At the time DCFS filed its initial petition on behalf of A.J., the
child was residing with maternal grandmother in Fort Bragg,
California, where father also resided. On November 4, 2019, the court
detained A.J. and set a pretrial release investigation hearing for later in
the month, and an adjudication hearing for December 20, 2019.
Father submitted to the court’s jurisdiction at the pre-release
investigation hearing, and the court found him to be A.J.’s presumed
father. After finding him to be non-offending, the court placed A.J. in
his care under the supervision of DCFS.
On December 9, 2019, DCFS filed a first amended petition (FAP)
on behalf of A.J. and her half-siblings. In addition to the allegations set
forth in the initial petitions, the FAP alleged that mother had engaged
in multiple instances of domestic violence against maternal
grandmother, and against K.E. and A.E.’s father.
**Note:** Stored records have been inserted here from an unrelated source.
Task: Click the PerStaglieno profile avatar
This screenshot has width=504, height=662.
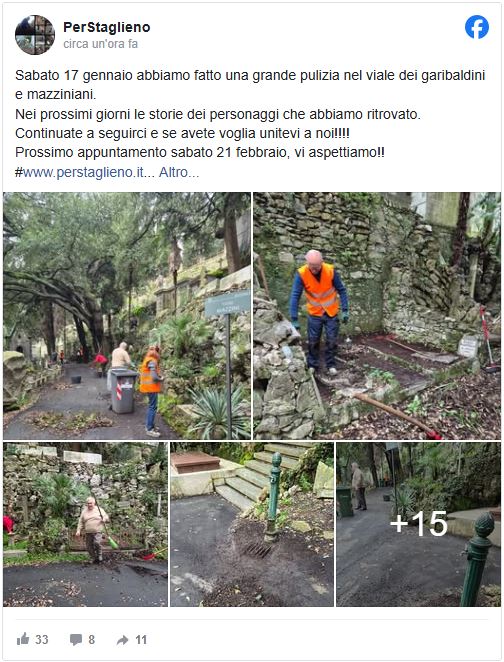Action: [x=35, y=35]
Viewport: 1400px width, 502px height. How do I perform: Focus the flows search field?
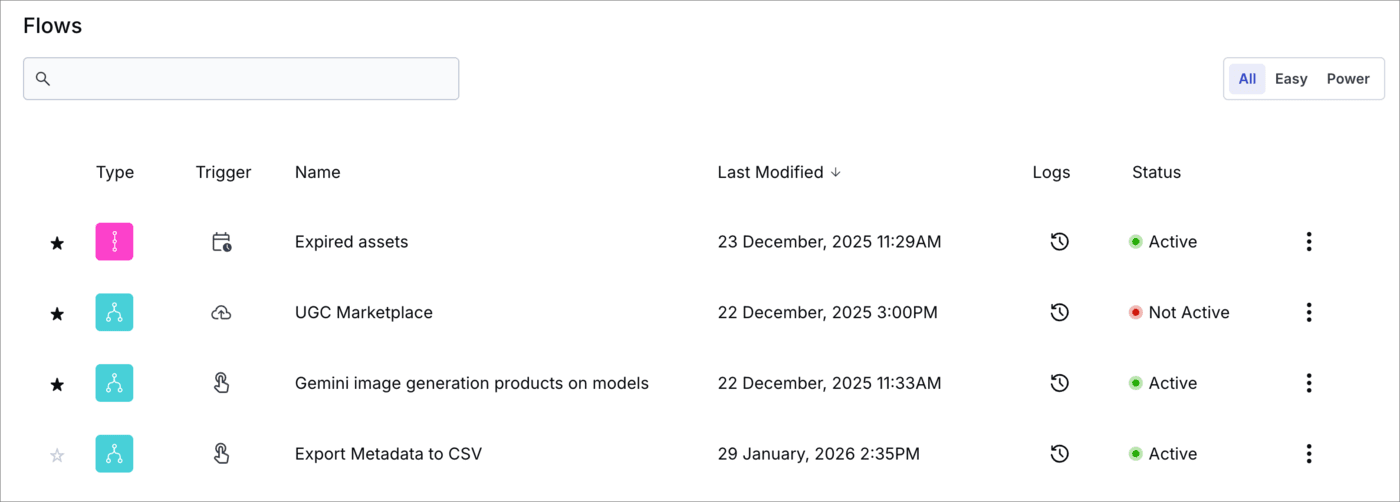coord(250,79)
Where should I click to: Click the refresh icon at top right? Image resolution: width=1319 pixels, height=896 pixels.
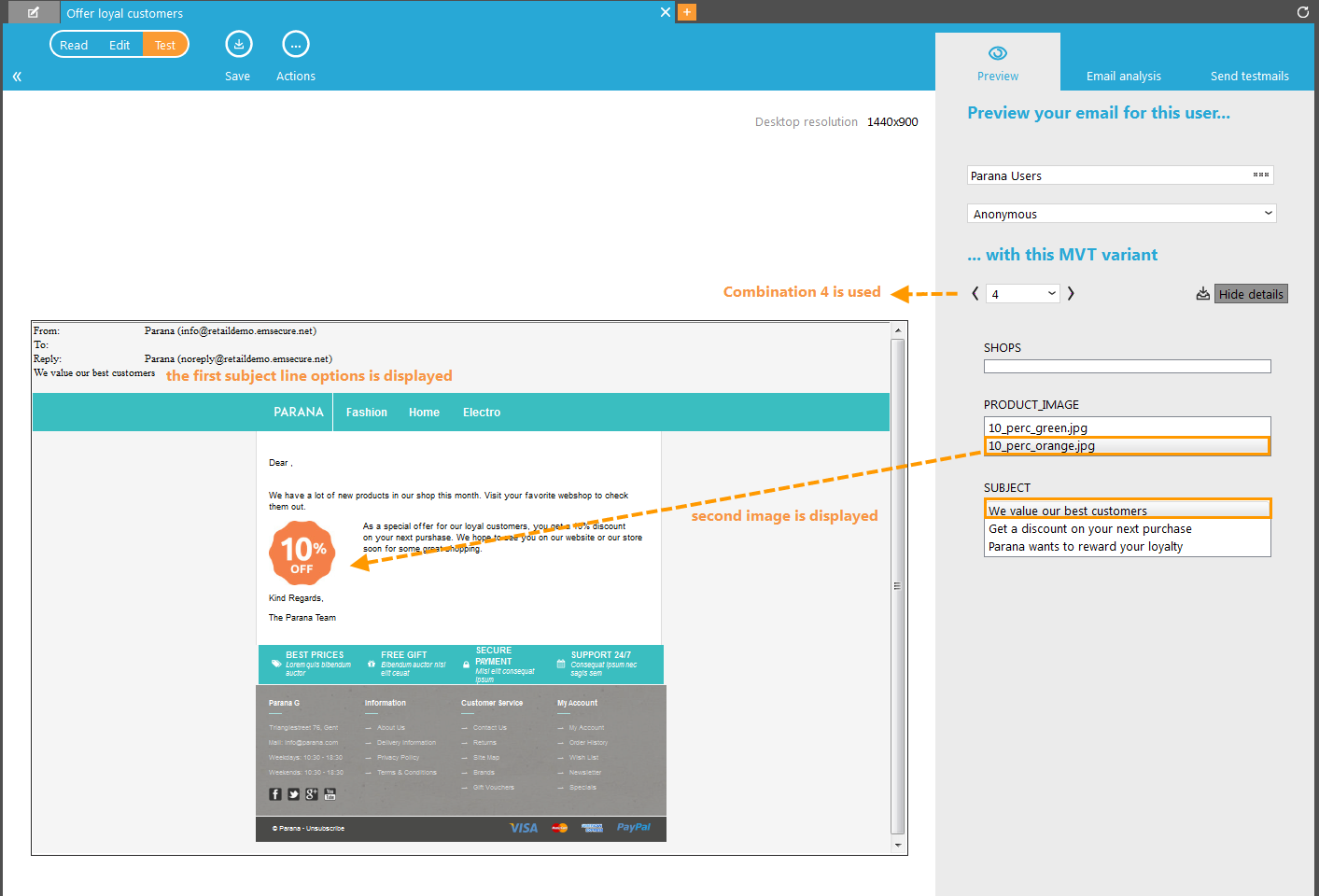click(1302, 12)
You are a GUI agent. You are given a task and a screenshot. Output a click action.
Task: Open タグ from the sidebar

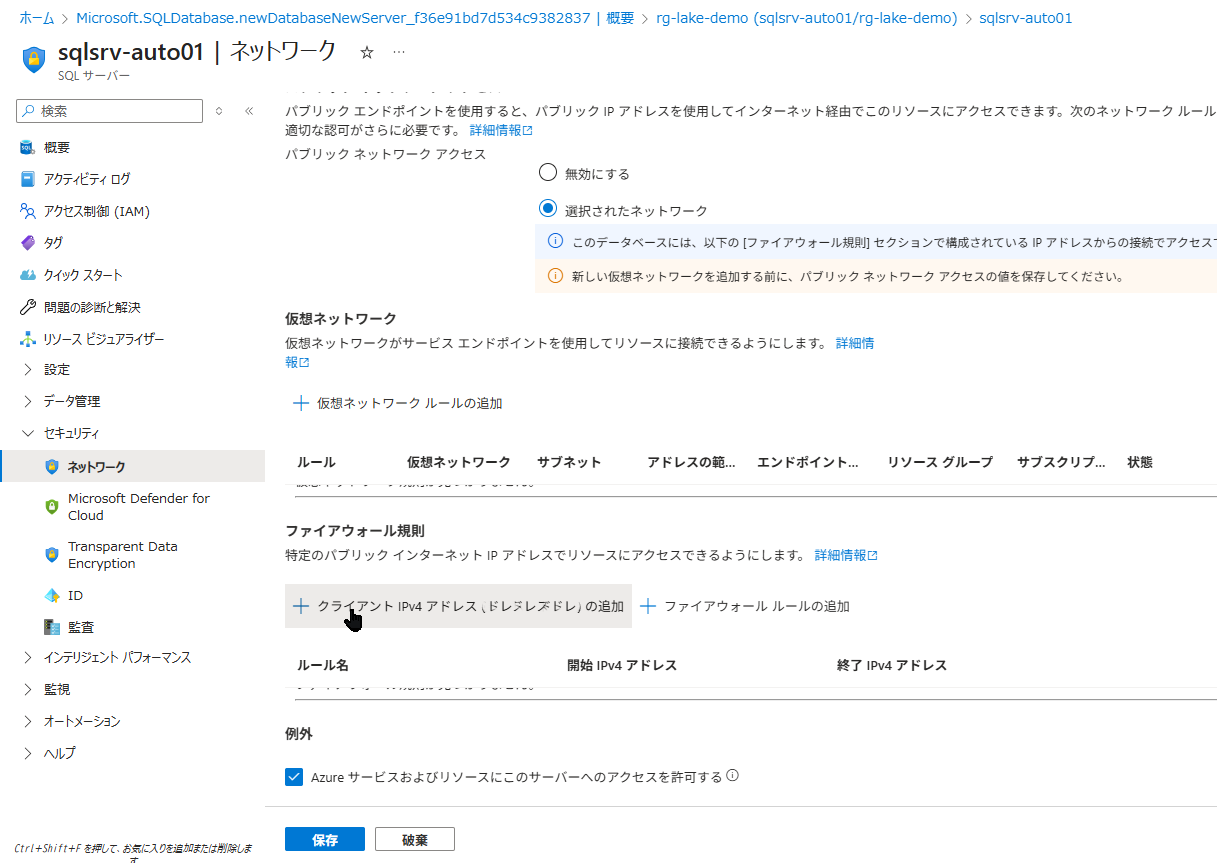click(x=53, y=243)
In a jurisdiction/disposition report, DCFS recommended that the
court sustain the petitions, declare A.J. a dependent child, place the
child in father’s custody, and terminate jurisdiction with an exit order
granting him sole physical custody, joint legal custody, and weekly
monitored visits for mother. The court continued the adjudication
hearing to January 15, 2020.
At the adjudication and disposition hearing, the court sustained a
total of four section 300, subdivision (b) counts on behalf of A.J. The
court declared the child a dependent of the court, ordered A.J. to be
placed with father, and granted father full legal and physical custody.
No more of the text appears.